治療の流れ

フロー

 

初診と問診

歯が痛くて咬めない 前歯がとれた 歯がしみる 歯並びが気になる
入れ歯の調子が悪い 治療費はいくらかかるんだろう 治療期間は長いのかなあ…など
歯やお口の事で様々な声をお聞きします
当歯科診療所では患者様に心から満足していただくために 直接話す時間を設け
ご要望をうかがっています
その上でお一人お一人に即した治療計画を立てていきます
患者様がおいしく食べる事ができ笑顔でおられることが私たちスタッフの夢です

 

問診を担当する歯科衛生士の思い

水島歯科衛生士科長 近藤恵子

 

最近来院している患者さんで、近々福島原発に働きに行く人がおられます。このNさんの歯科への来院はほぼ9年ぶりです。数年前一度来院していますが、国保の資格証での受診で痛い歯だけを抜いて、治療を中断していることがカルテから伺えました。この9年というブランクの間にNさんの口の中は激変していました。奥歯は重症の歯周病で、もう持ちそうにありません。上下前歯も保存するには厳しい状況です。これではまともに咬むこともできなかったでしょう。この間の生活の困難さが見えてくるようでした。

Nさんは一週間に一度夜の診療に通院していました。いつも疲れた様子で治療を受けていました。今度こそ最後まで中断せず来てほしいと私たちは見守っていました。

ある時、Nさんから「9月の中旬に福島原発に行くことが決まった」と話してこられた時、驚きと同時に9月中旬までに今のままの治療手順では治療は終わらない、何とか咬めるようにしてから送り出してあげたい、と強く思いました。歯科医師にも相談し、初めて入れる入れ歯に少しでも早く慣れるために、少しでも多くの歯が残せないか、治療方針の変更を検討してもらいました。また、技工士さんには無理を言って早急に歯は抜かずに根っ子の上からの義歯を作ってもらう、事務の人には予約をつめて治療が完了するようにしてもらいました。

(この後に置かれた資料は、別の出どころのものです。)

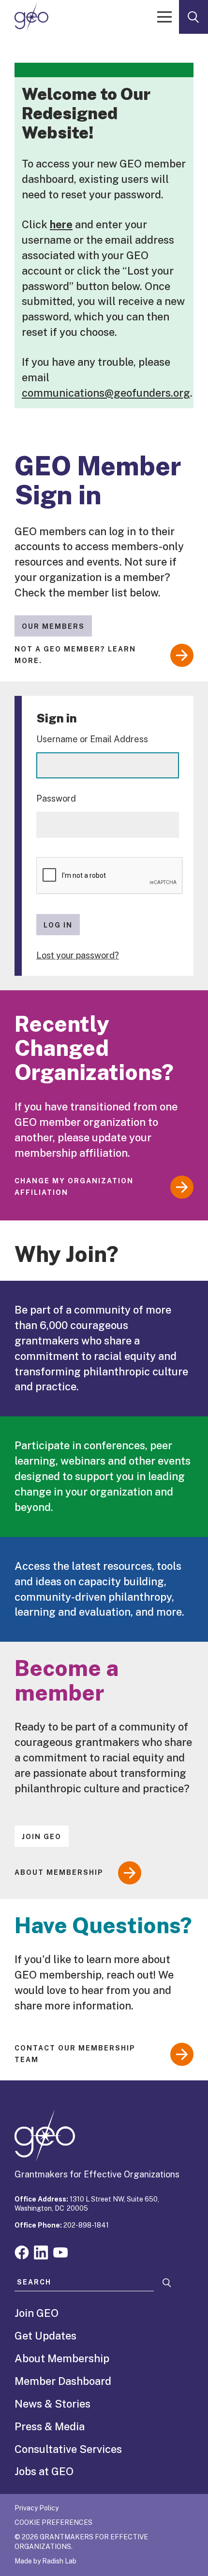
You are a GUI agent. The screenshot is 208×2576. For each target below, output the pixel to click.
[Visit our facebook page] (22, 2251)
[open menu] (164, 17)
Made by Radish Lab (45, 2561)
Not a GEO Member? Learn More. (75, 655)
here (61, 224)
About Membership (59, 1872)
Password (56, 798)
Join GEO (41, 1837)
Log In (58, 925)
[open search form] (193, 17)
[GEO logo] (31, 16)
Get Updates (45, 2335)
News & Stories (52, 2403)
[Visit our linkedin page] (41, 2251)
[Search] (167, 2282)
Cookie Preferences (53, 2522)
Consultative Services (68, 2449)
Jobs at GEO (44, 2471)
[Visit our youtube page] (60, 2251)
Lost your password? (77, 955)
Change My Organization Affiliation (74, 1186)
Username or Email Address (92, 739)
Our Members (53, 626)
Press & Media (50, 2426)
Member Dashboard (63, 2381)
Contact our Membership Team (75, 2054)
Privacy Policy (37, 2508)
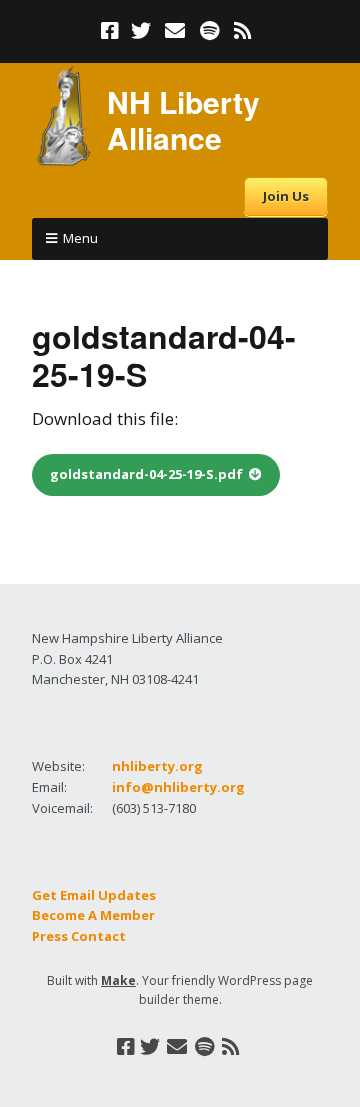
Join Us (286, 196)
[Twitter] (141, 31)
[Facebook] (112, 31)
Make (118, 980)
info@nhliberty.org (178, 787)
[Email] (175, 31)
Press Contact (79, 936)
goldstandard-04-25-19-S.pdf (146, 474)
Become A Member (93, 915)
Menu (80, 238)
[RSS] (243, 31)
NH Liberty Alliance (183, 119)
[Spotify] (209, 31)
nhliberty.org (157, 766)
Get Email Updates (94, 895)
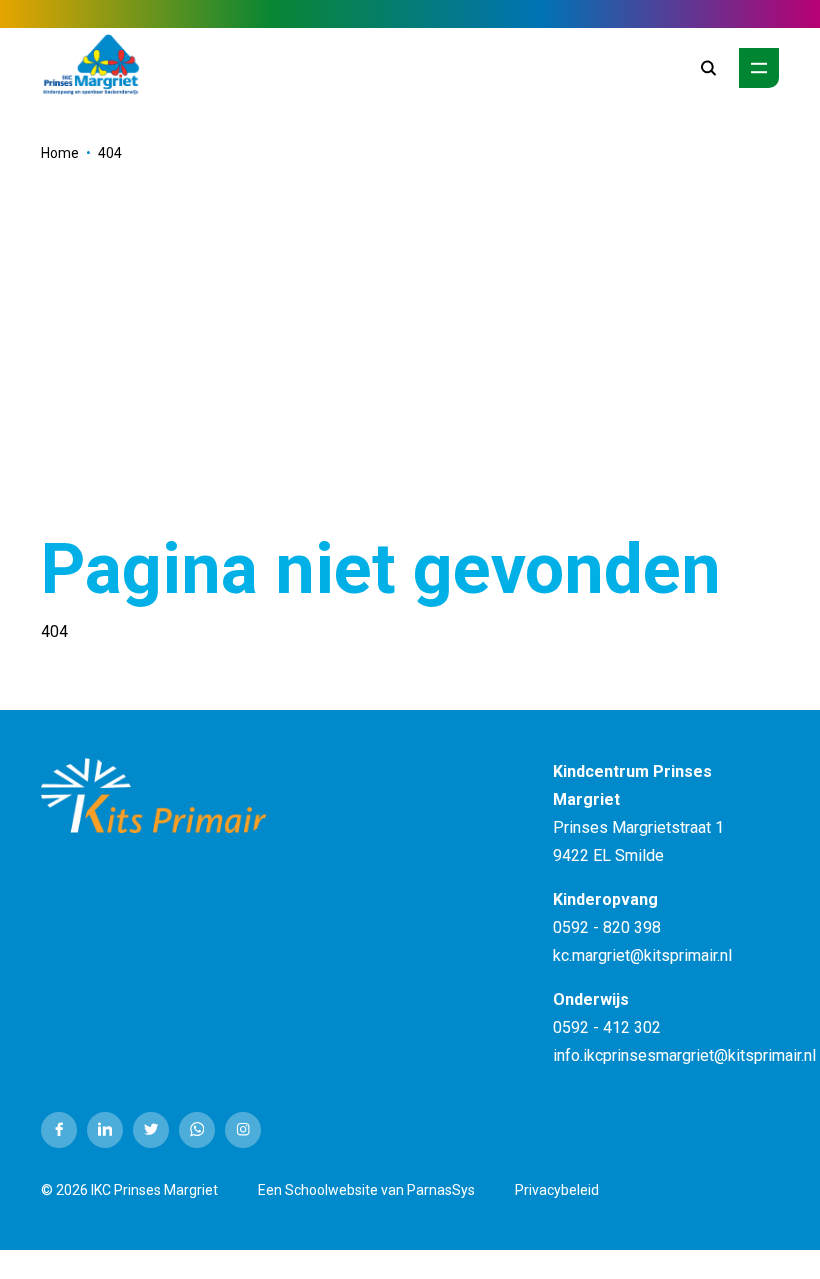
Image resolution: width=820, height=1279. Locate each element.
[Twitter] (151, 1130)
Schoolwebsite (331, 1190)
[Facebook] (59, 1130)
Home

4つのセクションが患者さんの為に全力で問題解決に努めていると実感出来るとき、それは衛生士としての役割が少し果たせているかなと思える時です。

長い間、前歯が欠けたままで放置して生活をしていたであろうTさん。「前歯にどうしても歯を入れてほしい」と来院されました。聞くところによると別れた奥さんと暮らす息子さんに一年に一度会う、それもこの日曜日とのこと。無理難題だなー。しかし、息子と会う時、せめて笑顔で話せるようにしたいと願う父親の思いを察する時、何とかしてあげたいと思うのです。折れて歯茎の中にめりこんでいる歯を堀り出してなんとか仮歯を入れたら、Tさんはとても喜んでくれました。

Mさんは近所の歯科医院がかかりつけでしたが、最近職を失い、生活保護を受け、受診すると「うちでは生保はみない!」と断られたとのこと。なんという差別か。未だにこんな事が普通にあるのかと知った時、怒りがこみあげてきました。「大丈夫ですよ、ちゃんと治療できますよ」と伝えるとMさんはにっこり。安心した顔をみせてくれました。

私たちは最も弱い立場にある人たちに目を向け、断らない医療をいつも追求したいと考えています。日々の診療で接する人達、一人ひとりにドラマがあり、それは少しづつ違っています。患者さんをみる時、口だけを見ているだけではない、生活を背負った患者という人間を診ている。患者さんの心を知る衛生士になれと、開設当初から繰り返し言われてきました。ルールやマニュアルに沿った、型にはまっただけの仕事で終わらせたくないと、いつも願い、悩んでいます。

最後に、今全国で歯科医院はコンビニの数より多いと言われています。水島でもすぐ近くに日曜日に診療をする歯科もできています。そんな中でも、水島歯科に毎年1,000人以上もの新しい患者さんが来院しておられ、私たちが日々おこなっている歯科医療に確信をもって頑張っていきたいと思っています。